> _REQUIRED WORK_:
Give every entry again, exactly.

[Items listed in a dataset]

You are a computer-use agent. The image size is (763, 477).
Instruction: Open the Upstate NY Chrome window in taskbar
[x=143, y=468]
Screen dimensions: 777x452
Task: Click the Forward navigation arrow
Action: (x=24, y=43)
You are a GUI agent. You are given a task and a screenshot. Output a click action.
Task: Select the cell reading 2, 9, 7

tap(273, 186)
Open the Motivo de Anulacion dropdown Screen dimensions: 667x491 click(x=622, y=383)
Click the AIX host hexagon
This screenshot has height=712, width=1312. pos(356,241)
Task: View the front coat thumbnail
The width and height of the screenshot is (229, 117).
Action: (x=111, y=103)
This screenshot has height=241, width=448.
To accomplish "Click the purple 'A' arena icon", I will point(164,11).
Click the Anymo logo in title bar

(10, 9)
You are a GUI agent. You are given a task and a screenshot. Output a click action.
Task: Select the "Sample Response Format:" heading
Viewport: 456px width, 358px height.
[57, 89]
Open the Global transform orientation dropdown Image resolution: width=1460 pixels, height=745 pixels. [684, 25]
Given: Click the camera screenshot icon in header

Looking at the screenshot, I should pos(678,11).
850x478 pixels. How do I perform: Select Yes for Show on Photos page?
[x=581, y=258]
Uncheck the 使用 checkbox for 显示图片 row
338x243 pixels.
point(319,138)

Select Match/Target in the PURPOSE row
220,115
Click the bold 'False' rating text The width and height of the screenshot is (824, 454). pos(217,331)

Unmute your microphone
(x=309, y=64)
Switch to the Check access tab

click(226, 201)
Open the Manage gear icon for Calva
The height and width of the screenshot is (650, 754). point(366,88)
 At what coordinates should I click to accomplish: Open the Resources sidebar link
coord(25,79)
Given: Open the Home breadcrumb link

> _PROBLEM SOLUTION_:
You are a computer-use agent. The image size is (763, 477).
Instruction: Open the Upstate NY Chrome window in taskbar
[x=143, y=468]
Screen dimensions: 777x452
Task: Click the Forward navigation arrow
Action: (x=24, y=43)
You are a GUI agent. You are given a task and a screenshot. Output a click action.
Task: Select the cell reading 2, 9, 7

tap(273, 186)
Open the Motivo de Anulacion dropdown Screen dimensions: 667x491 click(x=622, y=383)
Click the AIX host hexagon
This screenshot has height=712, width=1312. pos(356,241)
Task: View the front coat thumbnail
The width and height of the screenshot is (229, 117).
Action: (x=111, y=103)
This screenshot has height=241, width=448.
To accomplish "Click the purple 'A' arena icon", I will point(164,11).
Click the Anymo logo in title bar

(10, 9)
You are a GUI agent. You are given a task and a screenshot. Output a click action.
Task: Select the "Sample Response Format:" heading
Viewport: 456px width, 358px height.
[57, 89]
Open the Global transform orientation dropdown Image resolution: width=1460 pixels, height=745 pixels. [684, 25]
Given: Click the camera screenshot icon in header

Looking at the screenshot, I should pos(678,11).
850x478 pixels. How do I perform: Select Yes for Show on Photos page?
[x=581, y=258]
Uncheck the 使用 checkbox for 显示图片 row
338x243 pixels.
point(319,138)

Select Match/Target in the PURPOSE row
220,115
Click the bold 'False' rating text The width and height of the screenshot is (824, 454). pos(217,331)

Unmute your microphone
(x=309, y=64)
Switch to the Check access tab

click(226, 201)
Open the Manage gear icon for Calva
The height and width of the screenshot is (650, 754). point(366,88)
 At what coordinates should I click to accomplish: Open the Resources sidebar link
coord(25,79)
Given: Open the Home breadcrumb link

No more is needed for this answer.